### INSTRUCTIONS TO FOLLOW
Counting task for the entries below: give the number of lines that contain the word "Buyer", with no other text.

### DATA EXCERPTS
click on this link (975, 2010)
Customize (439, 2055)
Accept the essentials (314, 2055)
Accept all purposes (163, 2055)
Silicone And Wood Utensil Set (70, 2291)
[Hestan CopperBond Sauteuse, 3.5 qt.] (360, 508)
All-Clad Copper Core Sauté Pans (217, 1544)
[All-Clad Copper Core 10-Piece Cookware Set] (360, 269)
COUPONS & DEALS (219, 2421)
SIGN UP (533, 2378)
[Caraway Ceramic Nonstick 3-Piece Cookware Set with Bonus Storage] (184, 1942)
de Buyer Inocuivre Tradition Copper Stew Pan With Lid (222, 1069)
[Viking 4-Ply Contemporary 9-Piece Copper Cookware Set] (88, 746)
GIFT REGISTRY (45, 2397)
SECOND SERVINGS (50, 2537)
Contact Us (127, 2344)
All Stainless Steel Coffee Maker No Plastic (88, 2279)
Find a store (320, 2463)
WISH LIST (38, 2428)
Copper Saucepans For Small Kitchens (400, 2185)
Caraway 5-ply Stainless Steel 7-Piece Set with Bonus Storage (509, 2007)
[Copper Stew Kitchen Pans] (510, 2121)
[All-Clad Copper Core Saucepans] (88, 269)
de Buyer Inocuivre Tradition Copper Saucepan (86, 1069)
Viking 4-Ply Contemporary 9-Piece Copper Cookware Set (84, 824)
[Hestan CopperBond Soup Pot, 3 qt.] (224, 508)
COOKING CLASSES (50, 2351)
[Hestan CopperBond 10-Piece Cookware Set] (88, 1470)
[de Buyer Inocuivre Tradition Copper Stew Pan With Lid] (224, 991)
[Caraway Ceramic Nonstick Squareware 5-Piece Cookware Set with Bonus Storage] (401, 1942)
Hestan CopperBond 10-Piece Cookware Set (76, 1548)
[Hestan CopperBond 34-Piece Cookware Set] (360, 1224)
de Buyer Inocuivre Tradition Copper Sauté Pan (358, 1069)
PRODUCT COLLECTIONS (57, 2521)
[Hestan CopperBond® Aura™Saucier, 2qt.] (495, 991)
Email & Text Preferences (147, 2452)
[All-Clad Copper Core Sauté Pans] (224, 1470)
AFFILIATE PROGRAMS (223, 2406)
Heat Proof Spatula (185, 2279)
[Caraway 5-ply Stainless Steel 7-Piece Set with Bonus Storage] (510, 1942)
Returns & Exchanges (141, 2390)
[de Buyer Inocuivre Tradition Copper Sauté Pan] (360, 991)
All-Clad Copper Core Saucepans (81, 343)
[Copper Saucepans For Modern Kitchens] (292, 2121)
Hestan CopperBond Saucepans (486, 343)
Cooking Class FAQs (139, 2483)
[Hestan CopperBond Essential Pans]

### WRITTEN RESPONSE
5